12:23 p.m.: A critic says Clay is beyond redemption now, so how can he be reintegrated into SAMCRO? Sutter says that’s the interesting narrative challenge of the season. “From the storytelling perspective, I can’t think of it as ‘How am I going to make people like Clay again?’ What I can do is try to honestly put him in those circumstances and have a character who’s been broken, and perhaps for the first time, has a deep sense of, ‘Wow, I really fucked up.’ What does Clay look like broken? What does his remorse look like? What does his desperate need to correct the damage look like from an alpha male, narcisssitic, Machiavellian character like Clay Morrow?”
12:26 p.m.: A reporter asks Perrineau to elaborate on his earlier comments about transforming himself from earlier circumstances. Smits jokes, “You don’t want to get arrested.” Perrineau struggles on how to frame it at first, then says that when his mother died, one of his cousins told him, “I’m so glad you made it. I thought you were going to die before you were a teenager.” He says, “There were really extreme circumstances” in his childhood. It’s just “me, the actor, looking for a way into the character that feels really real to me.
12:28 p.m.: Sutter tends to dominate these panels, anyway, but it occurs to me that the only actors who’ve spoken so far are Smits and Perrineau… which of course means the next question is for Katey Sagal. How much of this season will be spent on Gemma grieving her relationship with Clay? “Gemma kind of comes into this, she’s sort of lost all the things that really matter to her,” Sagal explains. Her marriage is over, her son is at head of the table, but she’s blocked by Tara. “She’s falling apart through most of this journey.”

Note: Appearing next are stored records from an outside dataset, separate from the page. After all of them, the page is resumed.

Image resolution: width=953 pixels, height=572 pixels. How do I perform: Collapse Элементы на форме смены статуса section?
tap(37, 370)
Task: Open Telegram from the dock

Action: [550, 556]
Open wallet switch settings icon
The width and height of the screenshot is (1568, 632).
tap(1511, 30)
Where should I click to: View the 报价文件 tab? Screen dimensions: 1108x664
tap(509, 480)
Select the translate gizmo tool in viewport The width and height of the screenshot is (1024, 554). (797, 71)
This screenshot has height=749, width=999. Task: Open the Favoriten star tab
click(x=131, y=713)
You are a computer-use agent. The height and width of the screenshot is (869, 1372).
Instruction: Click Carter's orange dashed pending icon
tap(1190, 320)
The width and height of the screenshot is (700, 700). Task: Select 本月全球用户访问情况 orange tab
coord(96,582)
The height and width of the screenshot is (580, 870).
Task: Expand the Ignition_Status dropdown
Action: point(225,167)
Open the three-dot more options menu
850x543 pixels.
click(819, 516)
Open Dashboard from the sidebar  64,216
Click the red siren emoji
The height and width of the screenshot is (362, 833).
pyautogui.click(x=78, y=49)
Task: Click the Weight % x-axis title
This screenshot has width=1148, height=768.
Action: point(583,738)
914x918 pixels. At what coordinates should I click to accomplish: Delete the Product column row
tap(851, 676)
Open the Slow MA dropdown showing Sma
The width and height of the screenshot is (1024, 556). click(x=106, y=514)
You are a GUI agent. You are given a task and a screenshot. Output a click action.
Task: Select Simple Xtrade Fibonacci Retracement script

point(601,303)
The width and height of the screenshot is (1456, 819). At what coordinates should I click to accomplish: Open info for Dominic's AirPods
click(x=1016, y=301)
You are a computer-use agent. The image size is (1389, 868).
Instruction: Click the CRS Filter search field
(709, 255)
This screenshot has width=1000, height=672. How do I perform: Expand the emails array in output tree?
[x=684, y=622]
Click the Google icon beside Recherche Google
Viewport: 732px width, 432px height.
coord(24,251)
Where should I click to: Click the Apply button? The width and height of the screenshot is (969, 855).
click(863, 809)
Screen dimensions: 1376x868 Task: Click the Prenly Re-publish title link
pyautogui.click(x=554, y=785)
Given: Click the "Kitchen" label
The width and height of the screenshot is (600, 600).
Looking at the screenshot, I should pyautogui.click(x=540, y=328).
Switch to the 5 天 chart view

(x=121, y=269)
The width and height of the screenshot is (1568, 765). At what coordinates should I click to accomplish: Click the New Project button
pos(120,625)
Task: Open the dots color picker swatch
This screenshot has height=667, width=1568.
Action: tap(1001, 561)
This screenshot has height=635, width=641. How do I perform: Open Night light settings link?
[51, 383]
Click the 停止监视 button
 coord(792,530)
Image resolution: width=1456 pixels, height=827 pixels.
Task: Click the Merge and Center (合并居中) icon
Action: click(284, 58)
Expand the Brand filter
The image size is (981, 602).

12:33 p.m.: I ask Sutter about Zito going from litigious to recurring player. He says the lawsuit blew up during season 2, and he was on the edge at the time, dealing with other claims of idea-stealing. He says “the blog I wrote about Chuck was horrendous. I completely humiliated the dude… I felt really bad.” As he went through the deposition process, he realized he had mischaracterized Zito, he thought he had a case, and he felt bad. “I’m very truthful on Twitter and my blogs, but I’m also the first one to admit when I’m wrong, and to fix it.” When the case was thrown out, they had lunch and talked for almost three hours. Zito showed up to lunch wearing a Sons of Anarchy cut he had borrowed from Charlie Sheen. “When I saw him come into me in the cut, I thought, ‘This is either really bad, he’s taking ownership of the show, or it’s really good, and he’s a superfan of the show.’ And it was really good.”
12:35 p.m.: Flanagan is asked about the more paternal role Chibbs has taken on in the series recently. “Chibbs has got a lot of love in him,” he says. “He’s just cuddly.”
12:36 p.m.: Rossi and Callie are asked how Jax being head of SAMCRO affects Juice and Unser, and their performances. Callie says Hunnam’s “more easy on the eyes than Clay.” Perlman pretends to storm off the stage. Callie says that Unser and Clay have beef right now, and this is “A hard adjustment. Clay and I, we’re close, and then it becomes that you’re at odds. And then whatever Kurt writes.” Rossi says that doing the show for four seasons and doing the show with Jax at the head of the table, “Makes the whole world different.” He says “the beauty of this whole season is seeing if he’ll become like Clay Morrow… or become like John Teller, and either way, it’s bad for him…. It’s a different show, but it’s just so fantastic.”